Are plastic water bottles a health hazard?

A Q&A with EarthTalk, republished with permission.

Q. Are the rumors true that refilling and reusing some types of plastic bottles can cause health problems?                       

– Regina Fujan, Lincoln, NE

A. Most types of plastic bottles are safe to reuse at least a few times if properly washed with hot soapy water. But recent revelations about chemicals in Lexan (plastic #7) bottles are enough to scare even the most committed environmentalists out of reusing them (or buying them in the first place).

Studies have indicated that food and drinks stored in such containers—including those ubiquitous clear Nalgene water bottles hanging from just about every hiker’s backpack—can contain trace amount of Bisphenol A (BPA), a synthetic chemical that interferes with the body’s natural hormonal messaging system.

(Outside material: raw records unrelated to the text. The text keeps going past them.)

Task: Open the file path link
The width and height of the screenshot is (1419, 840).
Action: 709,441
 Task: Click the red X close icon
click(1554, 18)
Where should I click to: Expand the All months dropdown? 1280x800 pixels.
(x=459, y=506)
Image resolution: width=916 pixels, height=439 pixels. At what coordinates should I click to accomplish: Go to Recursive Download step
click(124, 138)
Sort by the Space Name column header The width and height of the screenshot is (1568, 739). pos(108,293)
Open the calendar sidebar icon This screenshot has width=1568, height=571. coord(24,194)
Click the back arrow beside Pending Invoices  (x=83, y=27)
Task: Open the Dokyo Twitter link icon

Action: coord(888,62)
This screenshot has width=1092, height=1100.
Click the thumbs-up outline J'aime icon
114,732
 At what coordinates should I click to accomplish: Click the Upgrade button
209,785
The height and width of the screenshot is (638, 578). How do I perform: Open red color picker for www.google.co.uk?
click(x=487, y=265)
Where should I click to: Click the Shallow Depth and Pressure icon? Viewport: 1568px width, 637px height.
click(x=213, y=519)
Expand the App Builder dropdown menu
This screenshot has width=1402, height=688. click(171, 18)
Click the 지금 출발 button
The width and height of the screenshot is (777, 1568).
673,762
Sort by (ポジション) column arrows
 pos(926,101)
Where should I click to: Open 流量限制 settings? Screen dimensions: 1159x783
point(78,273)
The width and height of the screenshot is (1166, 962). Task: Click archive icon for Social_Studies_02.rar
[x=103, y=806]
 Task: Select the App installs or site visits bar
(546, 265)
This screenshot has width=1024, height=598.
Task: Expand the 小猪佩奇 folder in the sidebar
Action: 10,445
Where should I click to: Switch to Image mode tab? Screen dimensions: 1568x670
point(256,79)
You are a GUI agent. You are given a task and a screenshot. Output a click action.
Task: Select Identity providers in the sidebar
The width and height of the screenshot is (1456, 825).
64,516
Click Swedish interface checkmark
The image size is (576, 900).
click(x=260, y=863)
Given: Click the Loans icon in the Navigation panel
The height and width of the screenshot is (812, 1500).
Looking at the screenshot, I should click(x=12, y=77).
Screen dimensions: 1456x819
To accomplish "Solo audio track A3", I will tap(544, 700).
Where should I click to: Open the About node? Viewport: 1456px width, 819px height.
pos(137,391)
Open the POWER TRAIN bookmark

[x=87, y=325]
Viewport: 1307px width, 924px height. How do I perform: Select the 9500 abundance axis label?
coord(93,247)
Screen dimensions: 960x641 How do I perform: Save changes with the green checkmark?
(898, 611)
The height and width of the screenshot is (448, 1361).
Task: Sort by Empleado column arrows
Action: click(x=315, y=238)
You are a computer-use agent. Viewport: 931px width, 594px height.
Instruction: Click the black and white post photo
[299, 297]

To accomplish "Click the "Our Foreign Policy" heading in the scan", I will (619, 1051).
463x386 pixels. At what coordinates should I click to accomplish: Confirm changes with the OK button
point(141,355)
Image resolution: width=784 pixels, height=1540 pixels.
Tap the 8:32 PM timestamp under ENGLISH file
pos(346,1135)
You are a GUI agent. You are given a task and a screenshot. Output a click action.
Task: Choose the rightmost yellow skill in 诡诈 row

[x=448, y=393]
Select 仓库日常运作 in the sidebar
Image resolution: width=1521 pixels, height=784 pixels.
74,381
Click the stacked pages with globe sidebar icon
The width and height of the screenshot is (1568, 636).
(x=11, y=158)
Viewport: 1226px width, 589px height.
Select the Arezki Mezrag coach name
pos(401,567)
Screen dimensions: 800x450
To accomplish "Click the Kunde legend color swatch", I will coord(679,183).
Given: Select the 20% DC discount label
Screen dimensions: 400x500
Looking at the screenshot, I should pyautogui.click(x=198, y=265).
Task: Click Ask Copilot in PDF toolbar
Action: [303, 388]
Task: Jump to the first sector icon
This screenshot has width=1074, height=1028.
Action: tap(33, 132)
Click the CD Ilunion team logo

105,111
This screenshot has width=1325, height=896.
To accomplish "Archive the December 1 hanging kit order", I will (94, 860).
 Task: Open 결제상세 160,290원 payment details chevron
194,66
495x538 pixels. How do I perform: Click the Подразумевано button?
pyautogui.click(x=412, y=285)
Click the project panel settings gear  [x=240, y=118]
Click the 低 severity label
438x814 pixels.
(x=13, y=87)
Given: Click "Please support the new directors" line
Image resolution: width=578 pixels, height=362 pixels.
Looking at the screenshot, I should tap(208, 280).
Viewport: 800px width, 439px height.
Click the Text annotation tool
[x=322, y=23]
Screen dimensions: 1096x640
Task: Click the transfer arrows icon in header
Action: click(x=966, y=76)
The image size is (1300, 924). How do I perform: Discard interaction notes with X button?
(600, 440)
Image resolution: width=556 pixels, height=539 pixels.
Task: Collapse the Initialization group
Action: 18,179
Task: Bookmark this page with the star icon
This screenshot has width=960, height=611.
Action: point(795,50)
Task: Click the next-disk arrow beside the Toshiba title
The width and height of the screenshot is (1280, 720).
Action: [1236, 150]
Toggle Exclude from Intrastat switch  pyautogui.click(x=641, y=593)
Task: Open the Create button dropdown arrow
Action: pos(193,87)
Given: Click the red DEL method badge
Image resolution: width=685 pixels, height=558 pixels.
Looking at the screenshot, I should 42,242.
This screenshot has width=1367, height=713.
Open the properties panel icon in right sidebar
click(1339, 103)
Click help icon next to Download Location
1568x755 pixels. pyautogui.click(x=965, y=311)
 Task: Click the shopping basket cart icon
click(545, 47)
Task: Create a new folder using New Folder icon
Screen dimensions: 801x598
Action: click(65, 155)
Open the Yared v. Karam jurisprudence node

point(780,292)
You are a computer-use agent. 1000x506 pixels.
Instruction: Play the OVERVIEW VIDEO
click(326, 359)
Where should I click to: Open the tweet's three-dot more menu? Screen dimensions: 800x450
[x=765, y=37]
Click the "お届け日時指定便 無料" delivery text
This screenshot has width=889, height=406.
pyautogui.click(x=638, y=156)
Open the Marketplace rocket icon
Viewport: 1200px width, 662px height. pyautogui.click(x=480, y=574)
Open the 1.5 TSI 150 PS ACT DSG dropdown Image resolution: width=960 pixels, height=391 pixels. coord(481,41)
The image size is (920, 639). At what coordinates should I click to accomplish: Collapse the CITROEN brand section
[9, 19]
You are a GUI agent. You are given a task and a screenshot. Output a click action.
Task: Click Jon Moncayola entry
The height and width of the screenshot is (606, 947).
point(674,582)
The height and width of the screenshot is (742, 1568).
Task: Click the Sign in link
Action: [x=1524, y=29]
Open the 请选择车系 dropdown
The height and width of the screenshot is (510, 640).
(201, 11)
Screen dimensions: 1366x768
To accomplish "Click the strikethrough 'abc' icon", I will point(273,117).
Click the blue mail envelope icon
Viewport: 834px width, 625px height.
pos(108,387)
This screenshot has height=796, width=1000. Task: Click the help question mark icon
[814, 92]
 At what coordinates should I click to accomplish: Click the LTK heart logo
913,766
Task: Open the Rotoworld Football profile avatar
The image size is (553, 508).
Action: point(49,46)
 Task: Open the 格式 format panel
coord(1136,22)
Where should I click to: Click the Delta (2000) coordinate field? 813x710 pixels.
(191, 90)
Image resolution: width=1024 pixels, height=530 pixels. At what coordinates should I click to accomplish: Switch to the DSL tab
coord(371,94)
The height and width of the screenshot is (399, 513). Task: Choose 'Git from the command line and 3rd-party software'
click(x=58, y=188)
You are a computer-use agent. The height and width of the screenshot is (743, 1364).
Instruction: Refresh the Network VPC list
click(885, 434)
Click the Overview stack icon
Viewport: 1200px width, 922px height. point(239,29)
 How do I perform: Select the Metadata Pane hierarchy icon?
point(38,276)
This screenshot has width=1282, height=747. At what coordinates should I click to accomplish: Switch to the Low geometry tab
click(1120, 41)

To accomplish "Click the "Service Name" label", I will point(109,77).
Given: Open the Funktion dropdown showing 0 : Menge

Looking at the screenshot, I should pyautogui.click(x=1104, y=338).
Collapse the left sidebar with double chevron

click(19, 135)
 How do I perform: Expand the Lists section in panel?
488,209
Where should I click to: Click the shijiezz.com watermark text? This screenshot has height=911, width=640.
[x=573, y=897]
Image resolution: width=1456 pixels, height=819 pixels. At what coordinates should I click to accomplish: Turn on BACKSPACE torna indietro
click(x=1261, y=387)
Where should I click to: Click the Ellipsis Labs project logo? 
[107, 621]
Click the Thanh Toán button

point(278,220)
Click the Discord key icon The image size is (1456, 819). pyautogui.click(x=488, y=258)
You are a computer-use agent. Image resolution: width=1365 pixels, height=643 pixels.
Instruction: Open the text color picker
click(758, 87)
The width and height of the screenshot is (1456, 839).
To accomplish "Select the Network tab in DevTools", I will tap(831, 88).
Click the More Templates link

The same studies found that repeated re-use of such bottles—which get dinged up through normal wear and tear and while being washed—increases the chance that chemicals will leak out of the tiny cracks and crevices that develop over time.

According to the Environment California Research & Policy Center, which reviewed 130 studies on the topic, BPA has been linked to breast and uterine cancer, an increased risk of miscarriage, and decreased testosterone levels. BPA can also wreak havoc on children’s developing systems. (Parents beware: Most baby bottles and sippy cups are made with plastics containing BPA.)

Most experts agree that the amount of BPA that could leach into food and drinks through normal handling is probably very small, but there are concerns about the cumulative effect of small doses.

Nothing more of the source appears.